- [The task]:
Check each line of the entries below for the word "column", and copy the lines that have it.

(Source data)

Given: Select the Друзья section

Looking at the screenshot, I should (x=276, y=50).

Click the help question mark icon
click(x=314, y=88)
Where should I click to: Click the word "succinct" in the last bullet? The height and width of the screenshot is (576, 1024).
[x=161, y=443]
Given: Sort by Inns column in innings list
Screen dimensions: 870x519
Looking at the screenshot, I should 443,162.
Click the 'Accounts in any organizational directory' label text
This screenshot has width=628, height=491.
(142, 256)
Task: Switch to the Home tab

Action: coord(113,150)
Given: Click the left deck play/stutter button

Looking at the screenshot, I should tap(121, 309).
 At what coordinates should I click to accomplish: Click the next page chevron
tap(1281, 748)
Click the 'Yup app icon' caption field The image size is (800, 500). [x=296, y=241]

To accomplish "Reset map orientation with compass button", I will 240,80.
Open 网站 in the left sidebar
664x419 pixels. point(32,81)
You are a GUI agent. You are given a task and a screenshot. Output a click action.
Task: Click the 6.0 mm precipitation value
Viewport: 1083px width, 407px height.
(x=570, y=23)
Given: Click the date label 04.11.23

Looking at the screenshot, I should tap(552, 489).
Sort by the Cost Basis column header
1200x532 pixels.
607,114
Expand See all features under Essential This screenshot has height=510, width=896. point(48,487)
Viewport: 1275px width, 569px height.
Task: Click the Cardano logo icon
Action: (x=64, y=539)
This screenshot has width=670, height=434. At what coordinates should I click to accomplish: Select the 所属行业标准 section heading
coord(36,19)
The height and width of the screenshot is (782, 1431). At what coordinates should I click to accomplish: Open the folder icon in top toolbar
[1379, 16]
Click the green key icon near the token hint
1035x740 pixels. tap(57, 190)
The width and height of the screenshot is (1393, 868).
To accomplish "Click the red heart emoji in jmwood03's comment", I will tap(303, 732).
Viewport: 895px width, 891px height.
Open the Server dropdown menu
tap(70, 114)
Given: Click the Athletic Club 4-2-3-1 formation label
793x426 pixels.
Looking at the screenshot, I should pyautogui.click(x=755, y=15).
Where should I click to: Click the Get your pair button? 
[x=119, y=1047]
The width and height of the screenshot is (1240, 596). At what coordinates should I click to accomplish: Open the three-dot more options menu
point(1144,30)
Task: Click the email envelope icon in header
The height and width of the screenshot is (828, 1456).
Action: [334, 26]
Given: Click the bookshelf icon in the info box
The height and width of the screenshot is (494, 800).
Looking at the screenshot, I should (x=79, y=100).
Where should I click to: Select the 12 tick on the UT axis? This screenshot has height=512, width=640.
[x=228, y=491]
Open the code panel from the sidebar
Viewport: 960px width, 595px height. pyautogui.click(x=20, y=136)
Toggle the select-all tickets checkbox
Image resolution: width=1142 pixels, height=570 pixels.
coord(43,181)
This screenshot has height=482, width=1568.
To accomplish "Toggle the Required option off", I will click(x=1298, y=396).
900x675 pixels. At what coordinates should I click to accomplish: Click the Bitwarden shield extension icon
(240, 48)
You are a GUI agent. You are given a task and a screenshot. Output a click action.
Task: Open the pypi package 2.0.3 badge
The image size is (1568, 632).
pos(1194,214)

(End Source data)

- [Expected output]:
Given: Sort by Inns column in innings list
Sort by the Cost Basis column header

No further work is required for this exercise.